If on the one hand we must therefore be careful of diversity, we must also consider that there are sufficient points in common. Southeast Asia (Thailand, Malaysia, Philippines, Vietnam, Indonesia) is experiencing a boom thanks to the well-balanced growth of recent years. In fact, it has a debt / GDP ratio under control, solid local capital, secure financial institutions, a good balance between infrastructure, consumption and exports and a reduction in corruption at all levels.

Chile, Colombia, Peru, Poland, Turkey are also part of this group, while Brazil, Argentina, South Africa and Ukraine are excluded and are susceptible to problems of various kinds.

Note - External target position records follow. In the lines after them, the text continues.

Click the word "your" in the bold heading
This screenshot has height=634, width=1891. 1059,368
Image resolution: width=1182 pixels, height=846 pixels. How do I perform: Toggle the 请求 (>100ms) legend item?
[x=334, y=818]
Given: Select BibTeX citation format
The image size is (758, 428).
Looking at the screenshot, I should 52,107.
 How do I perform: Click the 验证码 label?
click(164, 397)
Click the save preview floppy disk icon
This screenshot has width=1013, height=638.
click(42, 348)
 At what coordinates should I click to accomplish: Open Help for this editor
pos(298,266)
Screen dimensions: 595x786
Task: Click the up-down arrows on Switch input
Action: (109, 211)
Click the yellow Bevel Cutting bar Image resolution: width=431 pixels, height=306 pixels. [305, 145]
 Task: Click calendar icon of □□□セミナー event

What happens instead in India? GDP growth of 5% follows the trend of its neighbors, but despite the decline in gold, oil and consumer goods prices, inflation and interest rates remain high. However, the current account deficit is not high and once again in the coming months the country will have to find the right balance between the metric variables. In practice, the steady increase in population that accompanies greater well-being is in line with what the United States and Europe experienced in the postwar period. Likewise, expansion in the food & beverage, supermarket and restaurant sectors is expected for these markets.

Emerging governments, chief among them that of China, must expand their economies by encouraging the growth of the nascent middle classes. Just as is the case for today's developed countries, consumption will be the most important driver of growth in emerging markets for the next few decades. Exports per se will no longer be sufficient, since Europe and the United States cannot be outlet markets indefinitely, and infrastructures are exaggeratedly expensive in the short term.

Hygiene, for example, is a clear priority for all governments and the Chinese one in particular is eager to clean up the entire chain of consumption, starting from the growers up to the sellers. Scandals in the dairy, baby food, pork and chicken sectors are forcing the government to push for a complete modernization in the food sector.

Again, just take a look at recent history to realize what happened in Europe and the United States between the end of World War II and the late 80s.